### SUPPLIED RECORDS

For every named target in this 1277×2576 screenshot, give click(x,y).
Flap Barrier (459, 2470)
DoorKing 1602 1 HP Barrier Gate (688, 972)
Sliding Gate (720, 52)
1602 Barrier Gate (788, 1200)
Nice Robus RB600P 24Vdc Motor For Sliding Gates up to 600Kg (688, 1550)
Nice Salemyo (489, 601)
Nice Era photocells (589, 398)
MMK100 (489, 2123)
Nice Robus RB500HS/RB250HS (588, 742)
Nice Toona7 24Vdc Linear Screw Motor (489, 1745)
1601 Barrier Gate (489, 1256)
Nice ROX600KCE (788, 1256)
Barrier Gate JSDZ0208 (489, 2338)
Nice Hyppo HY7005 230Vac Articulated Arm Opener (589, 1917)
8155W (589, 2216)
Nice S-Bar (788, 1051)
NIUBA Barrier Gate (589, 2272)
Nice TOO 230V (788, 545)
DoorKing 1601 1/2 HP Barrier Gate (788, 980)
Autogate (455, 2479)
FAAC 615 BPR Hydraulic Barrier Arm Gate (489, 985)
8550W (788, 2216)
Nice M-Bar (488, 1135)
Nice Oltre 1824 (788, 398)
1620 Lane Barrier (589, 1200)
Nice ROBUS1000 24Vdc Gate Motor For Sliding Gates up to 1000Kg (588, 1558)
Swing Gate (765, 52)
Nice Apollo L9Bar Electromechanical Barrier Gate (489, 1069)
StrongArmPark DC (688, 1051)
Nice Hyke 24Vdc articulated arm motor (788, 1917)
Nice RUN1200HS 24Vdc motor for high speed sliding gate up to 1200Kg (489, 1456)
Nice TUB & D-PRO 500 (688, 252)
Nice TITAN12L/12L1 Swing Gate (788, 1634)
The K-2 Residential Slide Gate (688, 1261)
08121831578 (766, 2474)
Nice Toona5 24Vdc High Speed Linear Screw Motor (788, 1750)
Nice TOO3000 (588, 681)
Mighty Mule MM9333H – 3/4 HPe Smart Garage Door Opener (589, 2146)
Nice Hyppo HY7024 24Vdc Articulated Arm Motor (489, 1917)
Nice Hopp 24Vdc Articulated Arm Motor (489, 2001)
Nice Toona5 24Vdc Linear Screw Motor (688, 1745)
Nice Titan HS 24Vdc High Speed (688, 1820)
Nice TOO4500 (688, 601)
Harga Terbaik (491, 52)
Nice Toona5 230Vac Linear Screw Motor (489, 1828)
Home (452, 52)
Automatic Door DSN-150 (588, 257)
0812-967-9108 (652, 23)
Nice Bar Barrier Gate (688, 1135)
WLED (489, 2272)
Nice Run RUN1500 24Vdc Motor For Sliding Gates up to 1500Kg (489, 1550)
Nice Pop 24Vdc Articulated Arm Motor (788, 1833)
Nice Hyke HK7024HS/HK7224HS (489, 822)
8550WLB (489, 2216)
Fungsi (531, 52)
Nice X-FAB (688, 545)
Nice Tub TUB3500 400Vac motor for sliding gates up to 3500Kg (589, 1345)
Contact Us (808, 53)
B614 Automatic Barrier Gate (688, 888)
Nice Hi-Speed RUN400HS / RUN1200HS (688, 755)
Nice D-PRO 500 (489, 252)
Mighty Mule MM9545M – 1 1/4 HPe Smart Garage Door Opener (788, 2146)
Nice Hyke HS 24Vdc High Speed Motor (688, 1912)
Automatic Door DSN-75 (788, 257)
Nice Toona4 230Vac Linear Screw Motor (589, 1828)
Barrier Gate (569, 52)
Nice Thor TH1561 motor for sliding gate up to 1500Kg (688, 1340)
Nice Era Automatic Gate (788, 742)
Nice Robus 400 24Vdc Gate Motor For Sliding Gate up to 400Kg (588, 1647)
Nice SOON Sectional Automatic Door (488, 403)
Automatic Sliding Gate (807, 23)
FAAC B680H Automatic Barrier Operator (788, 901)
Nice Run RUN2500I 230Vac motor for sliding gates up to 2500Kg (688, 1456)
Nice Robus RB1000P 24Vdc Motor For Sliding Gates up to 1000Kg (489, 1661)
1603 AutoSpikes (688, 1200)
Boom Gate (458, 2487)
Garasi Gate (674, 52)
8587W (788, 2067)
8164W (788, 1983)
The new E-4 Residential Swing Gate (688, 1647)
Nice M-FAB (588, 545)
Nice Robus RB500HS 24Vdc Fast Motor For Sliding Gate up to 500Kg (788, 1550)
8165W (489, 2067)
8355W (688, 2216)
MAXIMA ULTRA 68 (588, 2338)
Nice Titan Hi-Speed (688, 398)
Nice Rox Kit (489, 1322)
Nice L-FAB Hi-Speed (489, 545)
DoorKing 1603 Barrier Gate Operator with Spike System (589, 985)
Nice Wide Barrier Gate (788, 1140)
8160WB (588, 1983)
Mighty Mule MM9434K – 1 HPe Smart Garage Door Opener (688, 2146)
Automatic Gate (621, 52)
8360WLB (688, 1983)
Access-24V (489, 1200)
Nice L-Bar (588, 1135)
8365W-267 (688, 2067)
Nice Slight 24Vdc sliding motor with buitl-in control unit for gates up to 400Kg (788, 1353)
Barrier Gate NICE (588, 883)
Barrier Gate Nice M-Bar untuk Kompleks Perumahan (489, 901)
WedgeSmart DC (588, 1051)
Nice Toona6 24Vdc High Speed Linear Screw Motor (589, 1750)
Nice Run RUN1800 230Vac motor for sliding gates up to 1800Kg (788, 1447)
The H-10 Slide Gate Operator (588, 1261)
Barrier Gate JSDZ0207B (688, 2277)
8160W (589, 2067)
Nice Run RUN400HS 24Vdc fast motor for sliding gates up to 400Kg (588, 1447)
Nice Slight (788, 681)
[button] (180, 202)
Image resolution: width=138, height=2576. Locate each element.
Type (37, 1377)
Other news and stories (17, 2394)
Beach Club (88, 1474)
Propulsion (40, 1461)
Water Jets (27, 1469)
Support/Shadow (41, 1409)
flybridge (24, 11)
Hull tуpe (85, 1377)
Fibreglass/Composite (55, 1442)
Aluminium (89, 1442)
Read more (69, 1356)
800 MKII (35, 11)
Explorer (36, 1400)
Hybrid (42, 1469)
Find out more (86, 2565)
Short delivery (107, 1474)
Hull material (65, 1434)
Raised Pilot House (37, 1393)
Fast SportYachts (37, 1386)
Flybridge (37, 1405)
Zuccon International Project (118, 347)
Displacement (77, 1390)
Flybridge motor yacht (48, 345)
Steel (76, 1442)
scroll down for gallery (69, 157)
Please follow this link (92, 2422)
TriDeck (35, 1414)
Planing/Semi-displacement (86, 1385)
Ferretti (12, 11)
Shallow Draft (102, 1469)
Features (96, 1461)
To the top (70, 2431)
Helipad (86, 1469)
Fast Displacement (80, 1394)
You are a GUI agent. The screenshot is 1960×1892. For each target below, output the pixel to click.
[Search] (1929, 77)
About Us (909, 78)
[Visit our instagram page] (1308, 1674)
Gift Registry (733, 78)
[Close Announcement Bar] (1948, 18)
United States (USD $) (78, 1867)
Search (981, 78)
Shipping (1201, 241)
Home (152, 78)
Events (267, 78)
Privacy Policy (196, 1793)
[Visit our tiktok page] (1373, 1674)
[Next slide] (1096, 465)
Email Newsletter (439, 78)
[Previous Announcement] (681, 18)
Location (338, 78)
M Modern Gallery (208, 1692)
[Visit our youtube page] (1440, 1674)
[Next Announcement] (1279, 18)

### WHAT THIS TASK INVOLVES
For every entry above, give it back exactly as written.

### ANSWER TO THIS PROBLEM
For every named target in this 1277×2576 screenshot, give click(x,y).
Flap Barrier (459, 2470)
DoorKing 1602 1 HP Barrier Gate (688, 972)
Sliding Gate (720, 52)
1602 Barrier Gate (788, 1200)
Nice Robus RB600P 24Vdc Motor For Sliding Gates up to 600Kg (688, 1550)
Nice Salemyo (489, 601)
Nice Era photocells (589, 398)
MMK100 (489, 2123)
Nice Robus RB500HS/RB250HS (588, 742)
Nice Toona7 24Vdc Linear Screw Motor (489, 1745)
1601 Barrier Gate (489, 1256)
Nice ROX600KCE (788, 1256)
Barrier Gate JSDZ0208 (489, 2338)
Nice Hyppo HY7005 230Vac Articulated Arm Opener (589, 1917)
8155W (589, 2216)
Nice S-Bar (788, 1051)
NIUBA Barrier Gate (589, 2272)
Nice TOO 230V (788, 545)
DoorKing 1601 1/2 HP Barrier Gate (788, 980)
Autogate (455, 2479)
FAAC 615 BPR Hydraulic Barrier Arm Gate (489, 985)
8550W (788, 2216)
Nice M-Bar (488, 1135)
Nice Oltre 1824 (788, 398)
1620 Lane Barrier (589, 1200)
Nice ROBUS1000 24Vdc Gate Motor For Sliding Gates up to 1000Kg (588, 1558)
Swing Gate (765, 52)
Nice Apollo L9Bar Electromechanical Barrier Gate (489, 1069)
StrongArmPark DC (688, 1051)
Nice Hyke 24Vdc articulated arm motor (788, 1917)
Nice RUN1200HS 24Vdc motor for high speed sliding gate up to 1200Kg (489, 1456)
Nice TUB & D-PRO 500 (688, 252)
Nice TITAN12L/12L1 Swing Gate (788, 1634)
The K-2 Residential Slide Gate (688, 1261)
08121831578 (766, 2474)
Nice Toona5 24Vdc High Speed Linear Screw Motor (788, 1750)
Nice TOO3000 (588, 681)
Mighty Mule MM9333H – 3/4 HPe Smart Garage Door Opener (589, 2146)
Nice Hyppo HY7024 24Vdc Articulated Arm Motor (489, 1917)
Nice Hopp 24Vdc Articulated Arm Motor (489, 2001)
Nice Toona5 24Vdc Linear Screw Motor (688, 1745)
Nice Titan HS 24Vdc High Speed (688, 1820)
Nice TOO4500 (688, 601)
Harga Terbaik (491, 52)
Nice Toona5 230Vac Linear Screw Motor (489, 1828)
Home (452, 52)
Automatic Door DSN-150 (588, 257)
0812-967-9108 (652, 23)
Nice Bar Barrier Gate (688, 1135)
WLED (489, 2272)
Nice Run RUN1500 24Vdc Motor For Sliding Gates up to 1500Kg (489, 1550)
Nice Pop 24Vdc Articulated Arm Motor (788, 1833)
Nice Hyke HK7024HS/HK7224HS (489, 822)
8550WLB (489, 2216)
Fungsi (531, 52)
Nice X-FAB (688, 545)
Nice Tub TUB3500 400Vac motor for sliding gates up to 3500Kg (589, 1345)
Contact Us (808, 53)
B614 Automatic Barrier Gate (688, 888)
Nice Hi-Speed RUN400HS / RUN1200HS (688, 755)
Nice D-PRO 500 (489, 252)
Mighty Mule MM9545M – 1 1/4 HPe Smart Garage Door Opener (788, 2146)
Nice Hyke HS 24Vdc High Speed Motor (688, 1912)
Automatic Door DSN-75 (788, 257)
Nice Toona4 230Vac Linear Screw Motor (589, 1828)
Barrier Gate (569, 52)
Nice Thor TH1561 motor for sliding gate up to 1500Kg (688, 1340)
Nice Era Automatic Gate (788, 742)
Nice Robus 400 24Vdc Gate Motor For Sliding Gate up to 400Kg (588, 1647)
Nice SOON Sectional Automatic Door (488, 403)
Automatic Sliding Gate (807, 23)
FAAC B680H Automatic Barrier Operator (788, 901)
Nice Run RUN2500I 230Vac motor for sliding gates up to 2500Kg (688, 1456)
Nice Robus RB1000P 24Vdc Motor For Sliding Gates up to 1000Kg (489, 1661)
1603 AutoSpikes (688, 1200)
Boom Gate (458, 2487)
Garasi Gate (674, 52)
8587W (788, 2067)
8164W (788, 1983)
The new E-4 Residential Swing Gate (688, 1647)
Nice M-FAB (588, 545)
Nice Robus RB500HS 24Vdc Fast Motor For Sliding Gate up to 500Kg (788, 1550)
8165W (489, 2067)
8355W (688, 2216)
MAXIMA ULTRA 68 (588, 2338)
Nice Titan Hi-Speed (688, 398)
Nice Rox Kit (489, 1322)
Nice L-FAB Hi-Speed (489, 545)
DoorKing 1603 Barrier Gate Operator with Spike System (589, 985)
Nice Wide Barrier Gate (788, 1140)
8160WB (588, 1983)
Mighty Mule MM9434K – 1 HPe Smart Garage Door Opener (688, 2146)
Automatic Gate (621, 52)
8360WLB (688, 1983)
Access-24V (489, 1200)
Nice L-Bar (588, 1135)
8365W-267 (688, 2067)
Nice Slight 24Vdc sliding motor with buitl-in control unit for gates up to 400Kg (788, 1353)
Barrier Gate NICE (588, 883)
Barrier Gate Nice M-Bar untuk Kompleks Perumahan (489, 901)
WedgeSmart DC (588, 1051)
Nice Toona6 24Vdc High Speed Linear Screw Motor (589, 1750)
Nice Run RUN1800 230Vac motor for sliding gates up to 1800Kg (788, 1447)
The H-10 Slide Gate Operator (588, 1261)
Barrier Gate JSDZ0207B (688, 2277)
8160W (589, 2067)
Nice Run RUN400HS 24Vdc fast motor for sliding gates up to 400Kg (588, 1447)
Nice Slight (788, 681)
[button] (180, 202)
Image resolution: width=138, height=2576. Locate each element.
Type (37, 1377)
Other news and stories (17, 2394)
Beach Club (88, 1474)
Propulsion (40, 1461)
Water Jets (27, 1469)
Support/Shadow (41, 1409)
flybridge (24, 11)
Hull tуpe (85, 1377)
Fibreglass/Composite (55, 1442)
Aluminium (89, 1442)
Read more (69, 1356)
800 MKII (35, 11)
Explorer (36, 1400)
Hybrid (42, 1469)
Find out more (86, 2565)
Short delivery (107, 1474)
Hull material (65, 1434)
Raised Pilot House (37, 1393)
Fast SportYachts (37, 1386)
Flybridge (37, 1405)
Zuccon International Project (118, 347)
Displacement (77, 1390)
Flybridge motor yacht (48, 345)
Steel (76, 1442)
scroll down for gallery (69, 157)
Please follow this link (92, 2422)
TriDeck (35, 1414)
Planing/Semi-displacement (86, 1385)
Ferretti (12, 11)
Shallow Draft (102, 1469)
Features (96, 1461)
To the top (70, 2431)
Helipad (86, 1469)
Fast Displacement (80, 1394)
You are a GUI agent. The screenshot is 1960×1892. For each target below, output the pixel to click.
[Search] (1929, 77)
About Us (909, 78)
[Visit our instagram page] (1308, 1674)
Gift Registry (733, 78)
[Close Announcement Bar] (1948, 18)
United States (USD $) (78, 1867)
Search (981, 78)
Shipping (1201, 241)
Home (152, 78)
Events (267, 78)
Privacy Policy (196, 1793)
[Visit our tiktok page] (1373, 1674)
[Next slide] (1096, 465)
Email Newsletter (439, 78)
[Previous Announcement] (681, 18)
Location (338, 78)
M Modern Gallery (208, 1692)
[Visit our youtube page] (1440, 1674)
[Next Announcement] (1279, 18)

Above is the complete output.